Moss growing all along the top of this fallen tree trunk.
(Photo by the Apple Lady)

  • Rooftops. Shingles made of wood or composites or even asbestos make a friendly place for the mosses to sit. Ash that flies up from the fireplace provides nutrients, and if it's nice and shady up there, the roof doesn't dry out so fast and the mosses like it even better. At my parents' cottage by a lake, it's one of our fall tasks to climb up on the roof and sweep off all the moss pillows. Now I know why we get so many moss pillows up there. That roof has all the ingredients that mosses like best.

Moss pillows growing out of the cracks between shingles.
(Photo by Holly Holston, age 14)

  • Sidewalk cracks. The cracks collect nutrients and moisture that isn't easily dried up by sunlight. Again, a naturally happy place for mosses to grow.

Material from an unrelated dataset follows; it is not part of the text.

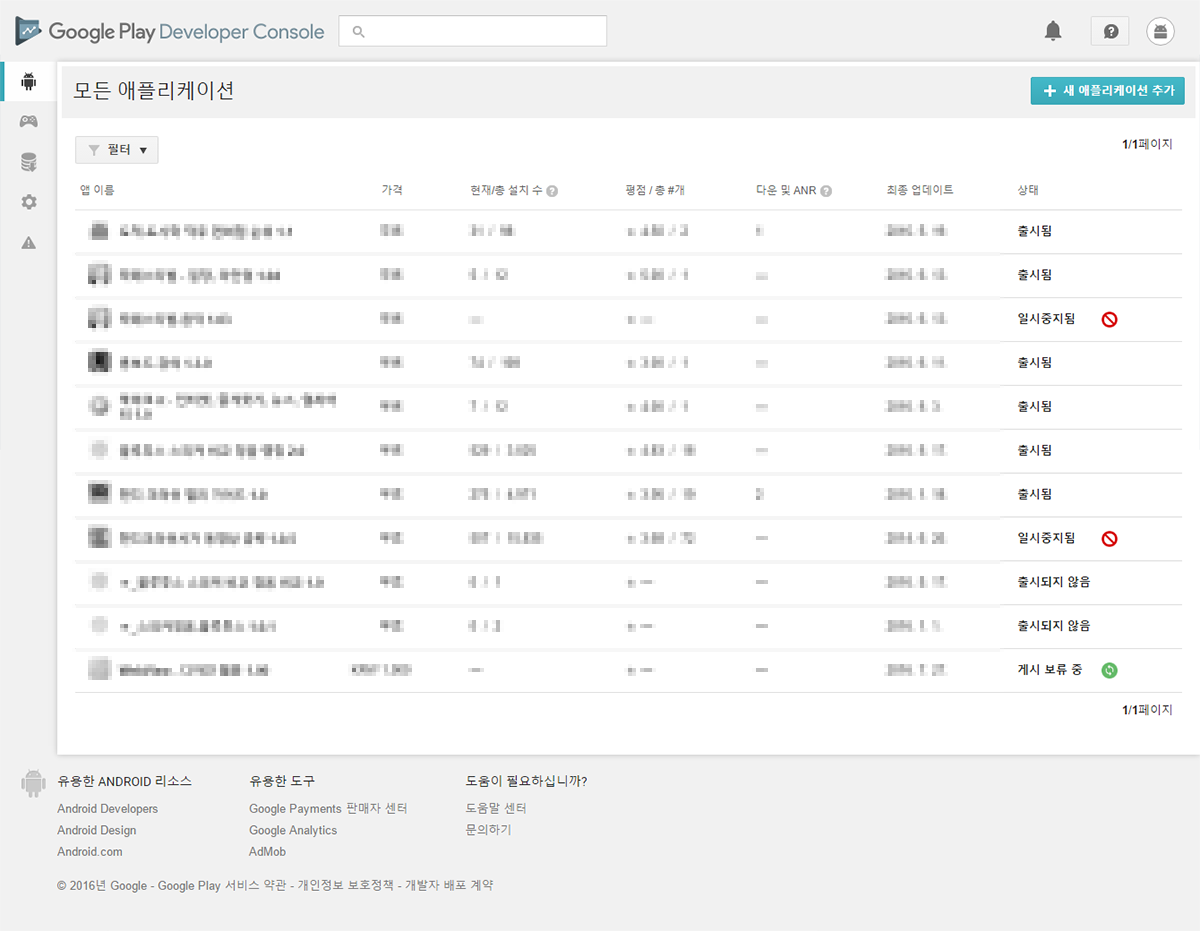Open Alerts via the warning triangle icon
Screen dimensions: 1200x931
[x=28, y=241]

Moss growing in the crevices of a sidewalk in Cotacachi, Ecuador.
(Photo by Gary A. Scott)

Moss growing like mad all across the surface of a sidewalk.
(Photo by Sean Dreilinger on Flickr)

  • When it comes to reproducing, mosses are again dependent on their environment, but for this function they need wind as well as moisture.
  • Male mosses produce zoospores. The male mosses fling their zoospores out and the wind carries them off. Some of the zoospores land on a female moss. The zoospores and the egg cells on the female moss will try to get together, but they'll only be successful if there's enough moisture.
  • Once the female plant's eggs are fertilized, she shoots up a stalk, also called a seta or a sporophyte. At the top of the stalk is a little knob or a pod, called a capsule.

Female moss reproductive structure
(Diagram from Oregon State University)

  • The capsule contains single-celled spores. They're sort of like tiny seeds, but they're even biologically simpler than seeds. When the female plant decides the moisture and wind and all those conditions are right, the capsule opens and the spores fly off on the wind.
  • The spores might land anywhere, but again, they need enough moisture to become a plant.

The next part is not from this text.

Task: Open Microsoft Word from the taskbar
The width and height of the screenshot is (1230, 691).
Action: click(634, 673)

  • Some things get called mosses but they're not really.
  • Spanish moss -- not a true moss. It produces flowers and it's a Bromeliad, like a lot of houseplants. It also happens to be epiphytic, which means it grows on another plant but doesn't take any nutrients from it.
  • Club moss -- Ground Pine might be a more accurate name. These are an evergreen herb.
  • Flowering moss -- if they produce flowers, we know they can't be a true moss. Better known as Creeping Phlox.
  • Reindeer moss -- actually a type of lichen, which is like the marriage of a fungus and algae.

  • Besides the fact that they're soft and springy and green, we like mosses because they help prevent erosion. By hanging onto the soil, they help prevent it from being blown or washed away. At the same time, they help to increase the amount of moisture that the nearby ground is able to store.
  • They are also good indicators of pollution. Or rather, their absence is. There are so many different kinds of mosses and they're so good at finding little nooks and niches where there's water and nutrients, if you don't see any around, chances are you're in a place where there's lots of pollution.

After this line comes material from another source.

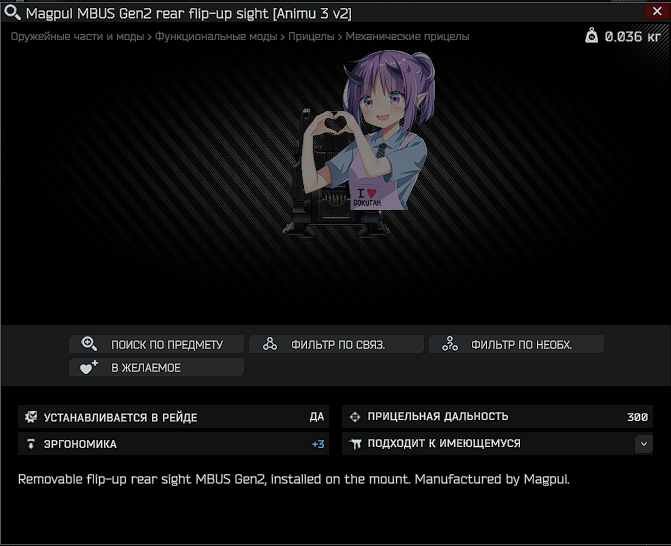Click the anime girl sight preview image
This screenshot has width=671, height=546.
pos(359,143)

With all this moss growing like a carpet along the gravel path, we know we don't have to worry about air pollution here. And if we felt like it, we could take off our shoes and the moss would feel so nice underfoot.
(Photo by the Apple Lady)

Oregon State University, Basic Biology of Mosses
US Forest Service, Pacific Northwest Research Station, Special Forests Products Bryophyta (division) Moss, 2001
Wise Geek, What is Moss?
Backyard Nature, Mosses
Indiana Public Media, A Moment of Science, There's Moss on the North Side, September 27, 2003


  1. More smut! Bring on more smut!
    An anonymous Sonoma reader

  2. A great post! I especially like the comment about Spanish Moss - now I can show off to my friends.

  3. Pam, that is one of the benefits of keeping up with the Daily Apple.